**PROBLEMS TO WORK ON**
1 > List every occurrence of "desperate" or "desperately" in the page about the lost girl on the San Antonio River Walk, each with the word that follows it.
2 > In the page about the lost girl on the San Antonio River Walk, copy the text from "Tag Archives: desperate" to "separated from them.".

**QUOTED PASSAGE**
Tag Archives: desperate prayer

Desperately Seeking

A few years ago my wife and I were visiting San Antonio. One night we were walking down the River Walk looking at shops when we spotted a young girl around 5 years old. She was standing there crying as people walked by. We approached her and asked if she was lost. She said she was as we tried to calm her down. My wife told me to stand on something so I could watch the crowd. She knew there would be some desperate parents soon. Sure enough I saw them frantically looking through the crowd. I motioned at them and the fear turned into relief as they got to us and found their daughter. They were desperately seeking her once they realized she had gotten separated from them.

**MATERIAL**
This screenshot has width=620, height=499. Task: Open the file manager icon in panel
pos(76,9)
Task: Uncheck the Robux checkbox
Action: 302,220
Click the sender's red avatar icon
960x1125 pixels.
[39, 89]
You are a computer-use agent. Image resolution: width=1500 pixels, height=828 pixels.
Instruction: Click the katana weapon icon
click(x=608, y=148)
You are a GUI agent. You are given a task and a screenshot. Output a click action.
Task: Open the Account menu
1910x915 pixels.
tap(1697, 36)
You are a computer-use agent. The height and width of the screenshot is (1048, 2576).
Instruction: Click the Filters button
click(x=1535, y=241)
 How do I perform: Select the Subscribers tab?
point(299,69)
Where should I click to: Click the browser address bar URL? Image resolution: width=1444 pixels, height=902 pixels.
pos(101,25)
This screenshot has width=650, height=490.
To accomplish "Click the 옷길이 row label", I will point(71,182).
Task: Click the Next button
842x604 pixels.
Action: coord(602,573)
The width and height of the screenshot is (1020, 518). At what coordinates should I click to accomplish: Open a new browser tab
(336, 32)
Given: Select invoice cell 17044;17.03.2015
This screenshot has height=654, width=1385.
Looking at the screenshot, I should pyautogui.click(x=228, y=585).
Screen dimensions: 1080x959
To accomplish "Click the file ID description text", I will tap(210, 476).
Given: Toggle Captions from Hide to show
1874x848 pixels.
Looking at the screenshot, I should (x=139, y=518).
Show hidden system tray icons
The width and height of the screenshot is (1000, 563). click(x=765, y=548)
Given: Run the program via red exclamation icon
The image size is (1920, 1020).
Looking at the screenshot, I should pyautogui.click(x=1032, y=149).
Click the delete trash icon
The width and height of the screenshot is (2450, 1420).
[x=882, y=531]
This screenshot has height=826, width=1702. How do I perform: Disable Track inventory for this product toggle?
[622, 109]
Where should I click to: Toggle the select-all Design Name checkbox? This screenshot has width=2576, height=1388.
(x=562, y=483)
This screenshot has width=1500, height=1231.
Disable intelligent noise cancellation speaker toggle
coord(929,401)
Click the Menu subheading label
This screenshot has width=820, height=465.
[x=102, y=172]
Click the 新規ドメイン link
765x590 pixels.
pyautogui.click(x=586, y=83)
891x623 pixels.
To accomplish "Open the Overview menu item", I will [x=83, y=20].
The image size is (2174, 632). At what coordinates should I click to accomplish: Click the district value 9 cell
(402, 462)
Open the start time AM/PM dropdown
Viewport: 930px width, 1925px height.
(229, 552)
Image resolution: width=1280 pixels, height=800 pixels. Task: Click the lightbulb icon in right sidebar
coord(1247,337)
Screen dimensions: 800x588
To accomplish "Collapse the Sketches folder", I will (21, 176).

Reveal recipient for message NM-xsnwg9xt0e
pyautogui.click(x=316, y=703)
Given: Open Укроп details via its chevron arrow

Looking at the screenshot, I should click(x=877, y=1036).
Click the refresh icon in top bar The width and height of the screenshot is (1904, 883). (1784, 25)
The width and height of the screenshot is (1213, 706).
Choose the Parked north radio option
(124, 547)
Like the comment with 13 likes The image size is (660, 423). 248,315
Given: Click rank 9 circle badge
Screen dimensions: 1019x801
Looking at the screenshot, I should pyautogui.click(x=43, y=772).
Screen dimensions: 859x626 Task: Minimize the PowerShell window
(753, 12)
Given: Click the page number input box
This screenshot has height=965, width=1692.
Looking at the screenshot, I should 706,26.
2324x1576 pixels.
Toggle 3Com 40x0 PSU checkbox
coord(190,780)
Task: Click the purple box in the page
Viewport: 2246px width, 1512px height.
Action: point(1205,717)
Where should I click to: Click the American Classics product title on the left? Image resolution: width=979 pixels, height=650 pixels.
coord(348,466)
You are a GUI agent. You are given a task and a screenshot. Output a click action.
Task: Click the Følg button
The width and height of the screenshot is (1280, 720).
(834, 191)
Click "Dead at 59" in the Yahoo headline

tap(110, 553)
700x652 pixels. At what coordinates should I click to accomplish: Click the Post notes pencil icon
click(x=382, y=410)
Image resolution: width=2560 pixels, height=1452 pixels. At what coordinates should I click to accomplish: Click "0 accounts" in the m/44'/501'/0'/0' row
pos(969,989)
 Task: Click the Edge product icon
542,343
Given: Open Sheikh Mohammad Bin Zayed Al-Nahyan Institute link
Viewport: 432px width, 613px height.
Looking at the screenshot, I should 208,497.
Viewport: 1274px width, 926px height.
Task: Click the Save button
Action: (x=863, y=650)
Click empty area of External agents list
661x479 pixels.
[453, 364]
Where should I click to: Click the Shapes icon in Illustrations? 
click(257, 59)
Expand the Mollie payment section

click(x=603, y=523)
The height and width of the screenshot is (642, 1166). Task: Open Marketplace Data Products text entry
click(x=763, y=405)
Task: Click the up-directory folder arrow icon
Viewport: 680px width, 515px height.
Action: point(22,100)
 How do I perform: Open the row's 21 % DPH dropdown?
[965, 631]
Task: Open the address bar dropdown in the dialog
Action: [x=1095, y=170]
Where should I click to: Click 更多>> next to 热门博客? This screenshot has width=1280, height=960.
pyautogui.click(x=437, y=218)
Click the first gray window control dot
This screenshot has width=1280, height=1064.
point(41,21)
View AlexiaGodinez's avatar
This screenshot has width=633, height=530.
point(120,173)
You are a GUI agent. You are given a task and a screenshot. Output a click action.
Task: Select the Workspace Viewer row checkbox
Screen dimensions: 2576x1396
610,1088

**OUTPUTS**
1 >
- desperate prayer
- Desperately Seeking
- desperate parents
- desperately seeking

2 >
Tag Archives: desperate prayer

Desperately Seeking

A few years ago my wife and I were visiting San Antonio. One night we were walking down the River Walk looking at shops when we spotted a young girl around 5 years old. She was standing there crying as people walked by. We approached her and asked if she was lost. She said she was as we tried to calm her down. My wife told me to stand on something so I could watch the crowd. She knew there would be some desperate parents soon. Sure enough I saw them frantically looking through the crowd. I motioned at them and the fear turned into relief as they got to us and found their daughter. They were desperately seeking her once they realized she had gotten separated from them.